The .41 magnum cartridge was the result of several popular shooters in the 60's wanting a law enforcement firearm that was between the .357 and the 44 magnum. IIRC, Elmer Keith was one of those shooters, he wanted a lighter load for police carry and a heavy load for play. The .44 was considered way too much for the police ( the cartridge and the heavy gun ). When the cartridge came out unfortunately it was with a hot load and a hotter load and the guns S&W made for it were just as big and heavy as it's big brother. As A result, the cartridge never caught caught on with the police and a very excellent cartridge is falling by the way side. The facts are , in the hands of a capable shooter the 41 mag will do every thing but tap dance and bring you a beer. It does so will slightly lighter bullet and a little less recoil and a much flater trajectory. My Super Blackhawk is accurate and deadly on whitetail. JMHO and I have others
I remember the .41 Magnum "Police" load. It was an non-jacketed lead bullet (gas checked? Not sure...) that was in fact too hot to shoot with comfort. I remember the introduction of the .41 Magnum as a police solution and the controversy that followed...all played out in those days in the Gun Magazines. In short, you are spot-on about it and what happened to it. Except for deer loads, I fired a ton of 220 grain (Saeco four cavity mold), with 6.5 Unique for double action work. Most would likely recommend at least 7 grains of Unique, but I found that 6.5 was ideal for my shooting, plinking, Steel Bowling Pin work.

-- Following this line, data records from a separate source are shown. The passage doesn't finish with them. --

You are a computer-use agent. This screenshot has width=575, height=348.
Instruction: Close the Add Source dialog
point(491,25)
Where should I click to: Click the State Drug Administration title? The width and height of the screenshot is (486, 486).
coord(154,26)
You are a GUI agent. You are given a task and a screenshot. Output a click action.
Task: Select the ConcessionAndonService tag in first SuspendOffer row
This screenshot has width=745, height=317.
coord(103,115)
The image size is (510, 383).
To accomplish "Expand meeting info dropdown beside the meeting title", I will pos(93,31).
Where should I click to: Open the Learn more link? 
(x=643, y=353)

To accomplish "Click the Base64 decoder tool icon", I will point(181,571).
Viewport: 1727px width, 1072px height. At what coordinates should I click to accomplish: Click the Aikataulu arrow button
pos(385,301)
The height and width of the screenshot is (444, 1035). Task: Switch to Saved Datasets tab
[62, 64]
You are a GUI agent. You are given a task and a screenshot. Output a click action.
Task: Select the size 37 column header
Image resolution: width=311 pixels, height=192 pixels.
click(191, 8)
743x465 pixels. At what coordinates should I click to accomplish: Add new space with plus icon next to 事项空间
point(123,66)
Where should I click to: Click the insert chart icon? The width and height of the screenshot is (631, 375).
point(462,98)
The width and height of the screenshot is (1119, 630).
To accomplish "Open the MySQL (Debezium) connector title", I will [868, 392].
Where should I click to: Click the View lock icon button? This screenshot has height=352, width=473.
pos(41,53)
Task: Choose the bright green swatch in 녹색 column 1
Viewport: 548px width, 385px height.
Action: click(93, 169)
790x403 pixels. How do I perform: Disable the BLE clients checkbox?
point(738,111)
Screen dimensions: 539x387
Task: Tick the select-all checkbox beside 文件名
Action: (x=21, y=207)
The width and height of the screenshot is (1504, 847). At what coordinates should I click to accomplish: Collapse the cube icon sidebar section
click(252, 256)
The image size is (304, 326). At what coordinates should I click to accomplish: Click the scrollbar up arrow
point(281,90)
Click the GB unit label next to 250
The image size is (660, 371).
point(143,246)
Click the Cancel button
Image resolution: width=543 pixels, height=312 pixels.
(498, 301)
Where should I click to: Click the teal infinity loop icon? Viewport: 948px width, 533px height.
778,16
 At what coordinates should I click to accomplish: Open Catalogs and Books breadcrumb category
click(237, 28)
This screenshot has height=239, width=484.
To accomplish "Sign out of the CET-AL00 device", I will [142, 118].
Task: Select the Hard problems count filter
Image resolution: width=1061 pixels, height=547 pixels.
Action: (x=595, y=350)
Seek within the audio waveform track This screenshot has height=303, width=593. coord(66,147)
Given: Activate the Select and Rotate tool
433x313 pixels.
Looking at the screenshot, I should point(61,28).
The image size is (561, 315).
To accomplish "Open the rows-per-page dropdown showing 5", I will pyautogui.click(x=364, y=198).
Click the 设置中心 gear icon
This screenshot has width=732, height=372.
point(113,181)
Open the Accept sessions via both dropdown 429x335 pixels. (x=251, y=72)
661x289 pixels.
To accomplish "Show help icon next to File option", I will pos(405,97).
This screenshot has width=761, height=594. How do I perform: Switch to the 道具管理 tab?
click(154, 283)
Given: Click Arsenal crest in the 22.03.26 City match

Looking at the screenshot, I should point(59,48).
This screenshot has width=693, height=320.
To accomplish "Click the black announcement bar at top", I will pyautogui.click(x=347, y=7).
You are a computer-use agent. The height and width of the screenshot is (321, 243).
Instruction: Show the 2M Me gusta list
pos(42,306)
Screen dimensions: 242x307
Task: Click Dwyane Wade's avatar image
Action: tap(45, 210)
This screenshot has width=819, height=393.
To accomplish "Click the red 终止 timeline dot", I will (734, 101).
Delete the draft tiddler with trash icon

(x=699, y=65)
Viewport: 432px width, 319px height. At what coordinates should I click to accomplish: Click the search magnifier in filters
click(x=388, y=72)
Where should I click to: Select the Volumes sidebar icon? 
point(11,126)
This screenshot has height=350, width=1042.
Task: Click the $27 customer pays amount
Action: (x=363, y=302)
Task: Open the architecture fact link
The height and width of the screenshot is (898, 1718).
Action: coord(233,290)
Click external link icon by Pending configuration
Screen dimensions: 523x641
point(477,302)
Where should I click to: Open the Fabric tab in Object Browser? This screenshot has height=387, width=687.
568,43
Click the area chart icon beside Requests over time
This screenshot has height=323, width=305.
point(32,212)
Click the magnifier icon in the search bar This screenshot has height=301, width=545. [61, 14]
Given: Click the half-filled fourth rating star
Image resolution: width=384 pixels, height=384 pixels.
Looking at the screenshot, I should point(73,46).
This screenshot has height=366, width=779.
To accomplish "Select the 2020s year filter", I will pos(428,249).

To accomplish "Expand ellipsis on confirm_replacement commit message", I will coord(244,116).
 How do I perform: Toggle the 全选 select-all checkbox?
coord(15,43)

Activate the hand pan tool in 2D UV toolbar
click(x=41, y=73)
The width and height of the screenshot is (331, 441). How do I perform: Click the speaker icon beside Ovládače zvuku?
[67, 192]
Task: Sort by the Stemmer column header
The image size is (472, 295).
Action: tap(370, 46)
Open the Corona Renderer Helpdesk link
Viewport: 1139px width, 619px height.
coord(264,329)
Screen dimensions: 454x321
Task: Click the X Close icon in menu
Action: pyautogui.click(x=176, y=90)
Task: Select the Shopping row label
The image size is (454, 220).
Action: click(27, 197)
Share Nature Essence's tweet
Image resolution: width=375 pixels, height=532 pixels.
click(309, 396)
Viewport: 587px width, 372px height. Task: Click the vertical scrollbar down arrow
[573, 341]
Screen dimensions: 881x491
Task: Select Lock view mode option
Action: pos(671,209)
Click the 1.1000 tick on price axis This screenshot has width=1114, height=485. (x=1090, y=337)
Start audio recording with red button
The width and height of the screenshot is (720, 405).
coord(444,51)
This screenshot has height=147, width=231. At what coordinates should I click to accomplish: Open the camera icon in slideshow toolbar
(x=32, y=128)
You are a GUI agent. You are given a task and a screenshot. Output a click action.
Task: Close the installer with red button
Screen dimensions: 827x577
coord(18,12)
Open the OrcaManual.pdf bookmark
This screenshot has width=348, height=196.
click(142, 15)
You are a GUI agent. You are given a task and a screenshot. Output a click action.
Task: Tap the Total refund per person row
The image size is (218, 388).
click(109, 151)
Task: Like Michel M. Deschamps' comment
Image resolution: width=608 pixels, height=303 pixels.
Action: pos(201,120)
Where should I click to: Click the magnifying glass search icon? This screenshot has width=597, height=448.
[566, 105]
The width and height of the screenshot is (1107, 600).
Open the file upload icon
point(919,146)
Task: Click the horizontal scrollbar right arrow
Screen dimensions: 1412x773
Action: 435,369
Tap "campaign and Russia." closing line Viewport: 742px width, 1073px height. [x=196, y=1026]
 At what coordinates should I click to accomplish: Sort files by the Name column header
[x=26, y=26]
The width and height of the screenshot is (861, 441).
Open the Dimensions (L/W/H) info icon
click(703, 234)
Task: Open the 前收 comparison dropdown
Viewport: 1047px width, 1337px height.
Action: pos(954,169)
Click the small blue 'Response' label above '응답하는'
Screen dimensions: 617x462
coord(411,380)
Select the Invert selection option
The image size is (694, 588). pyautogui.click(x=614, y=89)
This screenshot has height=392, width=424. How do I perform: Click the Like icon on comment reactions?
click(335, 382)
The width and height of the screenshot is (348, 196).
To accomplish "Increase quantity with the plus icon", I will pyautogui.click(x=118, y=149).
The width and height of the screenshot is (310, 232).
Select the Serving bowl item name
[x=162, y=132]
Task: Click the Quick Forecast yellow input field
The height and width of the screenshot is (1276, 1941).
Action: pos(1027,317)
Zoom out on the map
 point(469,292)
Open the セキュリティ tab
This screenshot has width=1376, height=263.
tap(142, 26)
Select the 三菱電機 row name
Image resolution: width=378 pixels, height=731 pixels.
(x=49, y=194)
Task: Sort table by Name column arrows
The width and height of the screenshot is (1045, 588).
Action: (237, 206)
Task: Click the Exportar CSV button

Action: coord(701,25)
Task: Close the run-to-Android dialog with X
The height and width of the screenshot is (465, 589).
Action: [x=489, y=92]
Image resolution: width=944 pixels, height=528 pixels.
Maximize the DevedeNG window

Owned several .41's including a S&W 58, S&W 57 with 8-3/8 barrel, S&W 657 with 6 in. barrel, and a 4-5/8 Ruger 3-screw Blackhawk.
Have since sold my last .41, still have a lot of 6.5 Unique hand loads, bullets, cases, speed loader block, etc., that I will have to get rid of. Will likely get around to pulling the bullets, salvaging the Unique, selling the primed cases and re-casting the bullets into either .45 ACP, 9MM, 38 Super, .44 Spl., .357 Mag., etc.